**Task requirements:**
All lines of the records below that contain the word "Given" must be listed.

**Material for this task:**
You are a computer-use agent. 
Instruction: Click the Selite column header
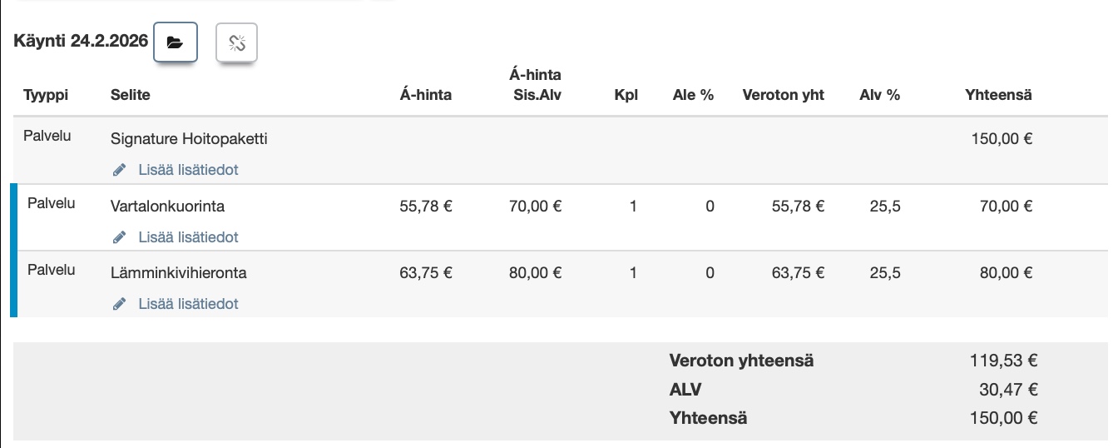[131, 95]
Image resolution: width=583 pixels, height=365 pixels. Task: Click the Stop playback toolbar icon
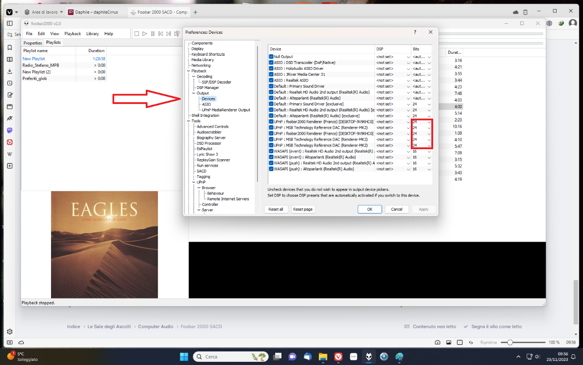137,34
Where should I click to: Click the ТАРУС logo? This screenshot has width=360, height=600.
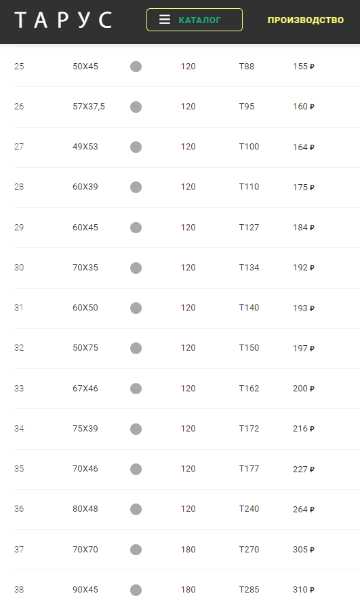point(63,20)
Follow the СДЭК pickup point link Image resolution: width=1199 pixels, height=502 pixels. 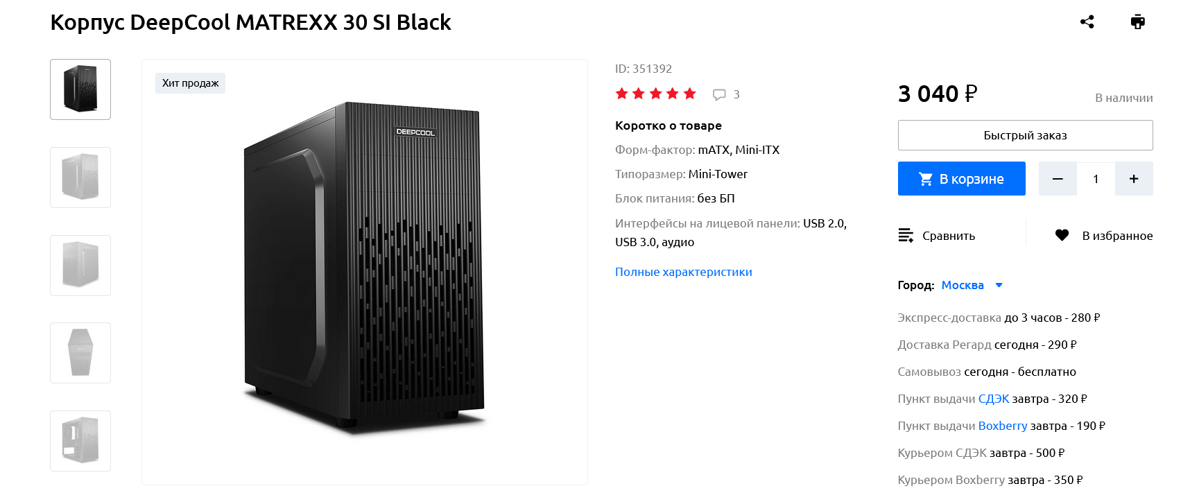(993, 399)
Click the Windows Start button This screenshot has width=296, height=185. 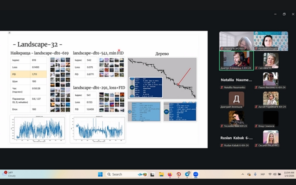click(x=100, y=174)
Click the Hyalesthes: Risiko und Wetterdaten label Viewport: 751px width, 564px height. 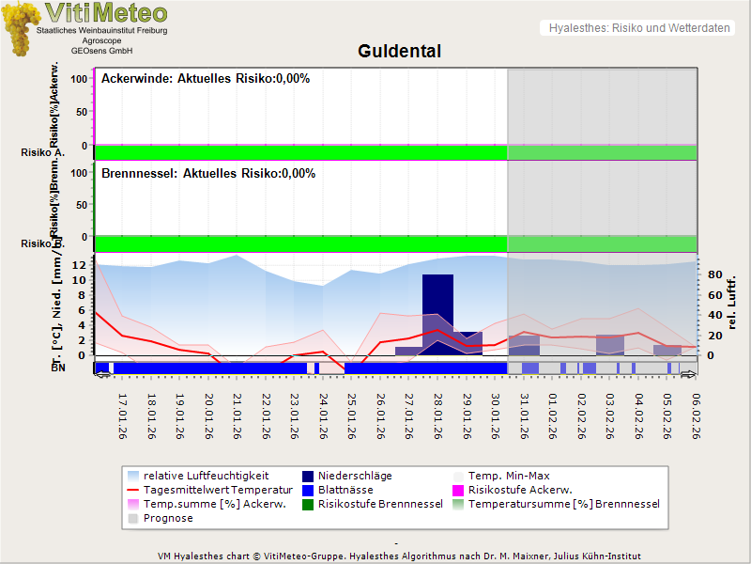click(638, 28)
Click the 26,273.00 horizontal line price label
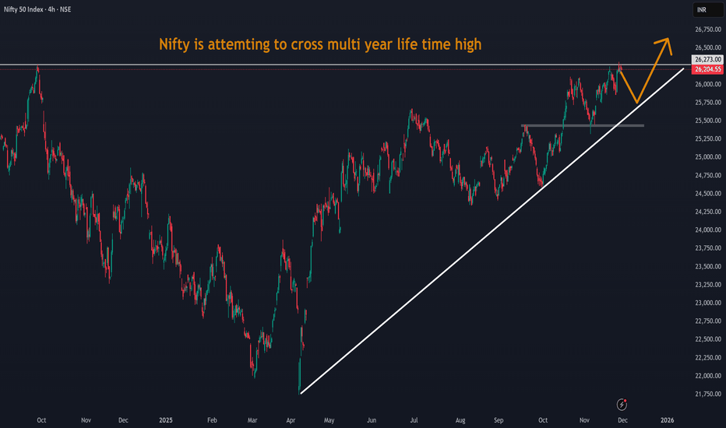This screenshot has width=726, height=428. (x=703, y=59)
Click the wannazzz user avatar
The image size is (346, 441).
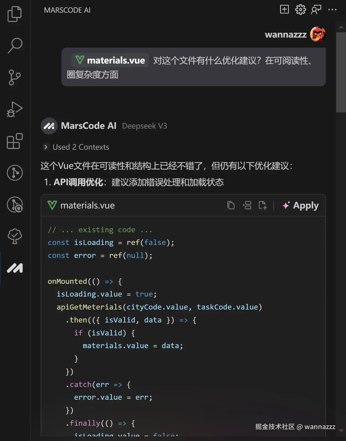pyautogui.click(x=318, y=34)
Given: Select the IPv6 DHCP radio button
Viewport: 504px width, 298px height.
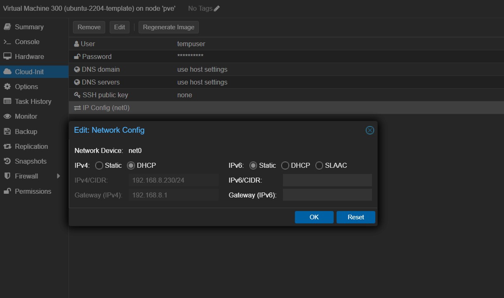Looking at the screenshot, I should click(285, 166).
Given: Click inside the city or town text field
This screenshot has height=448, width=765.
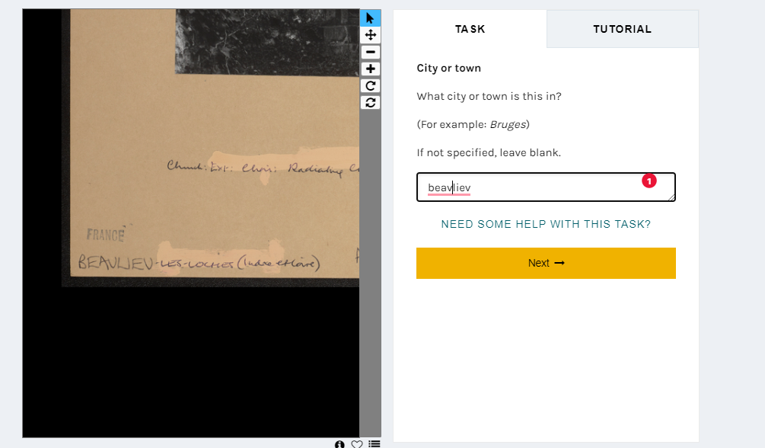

**Exercise solution:**
Given: Select the IPv6 DHCP radio button
Given: Click inside the city or town text field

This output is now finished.